High CPU Usage, Low Troughput
-
Hello! I'm deploying a new HA firewall pair. Now that they are installed, I am seeing much lower throughput that expected and maxed CPU. The two firewalls are XG-7100s each connected with the 10g ports LACP bonded to a Cisco Nexus switch. The WAN and LAN are VLANs on the LAGG. The two firewalls are then connected directly to each other on a 1g port for Sync traffic. There are no major packages or services running on the firewalls.

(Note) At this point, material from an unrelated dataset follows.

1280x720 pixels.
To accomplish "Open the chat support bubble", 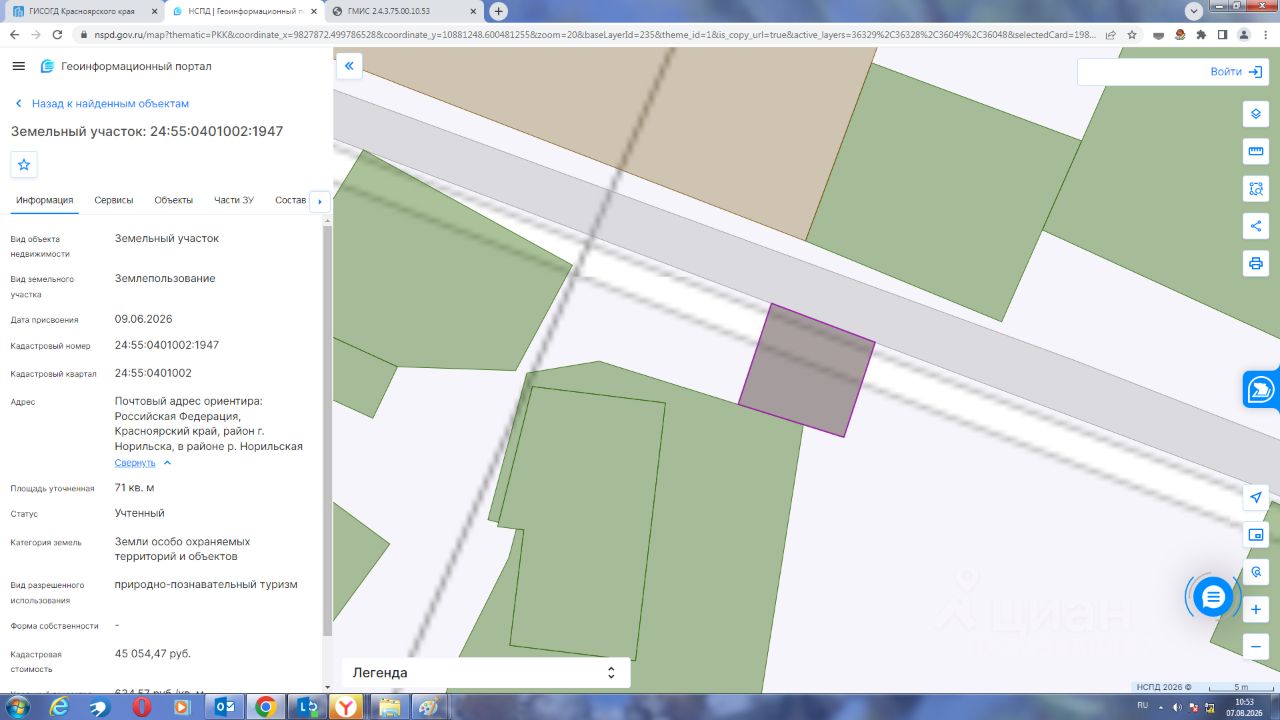I will (x=1213, y=597).
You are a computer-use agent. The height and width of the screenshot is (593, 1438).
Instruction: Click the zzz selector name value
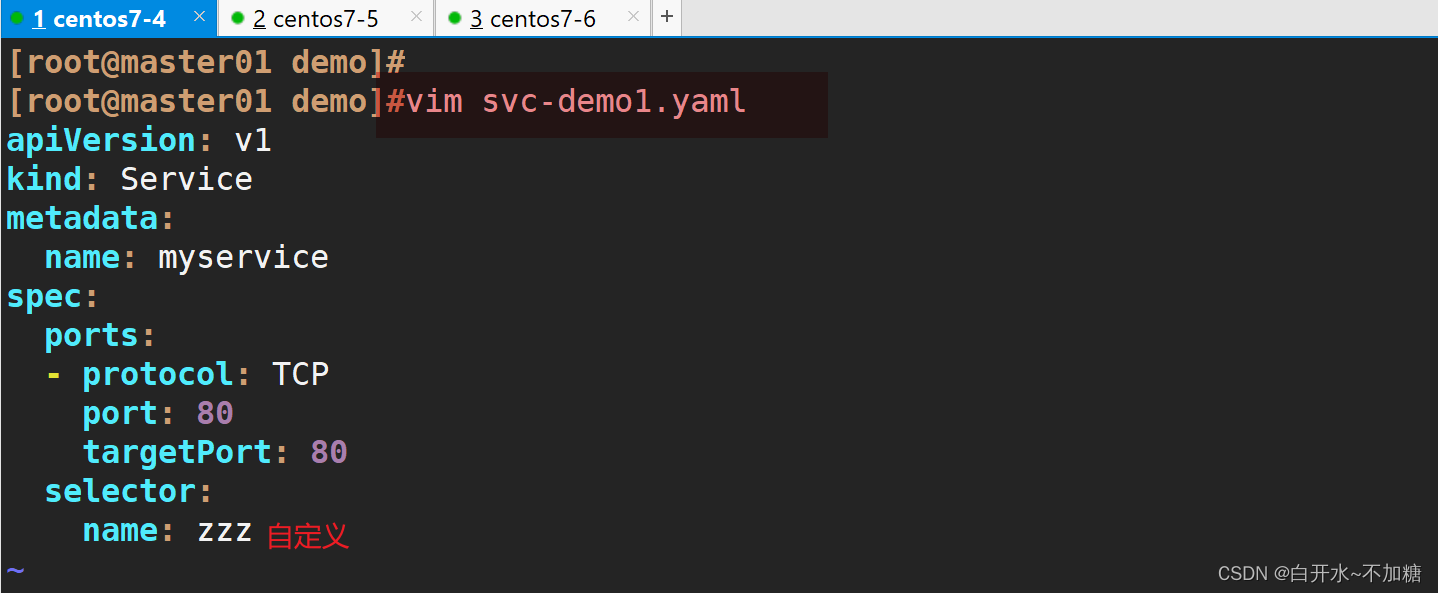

I was expecting to be able to push a minimum of 8g through the firewall maybe all the way up to 20g but I'm having an issue much sooner. When I start to put load on the firewall, I hit a wall around 1-2g. When it gets to its wall, the CPU is completely maxed; like can't get to the WebUI maxed. I started going through the CPU troubleshooting guide but it doesn't include any info on how to interpret the data or act on it. Here is an output from top -aSH but let me know if there is more info I can provide.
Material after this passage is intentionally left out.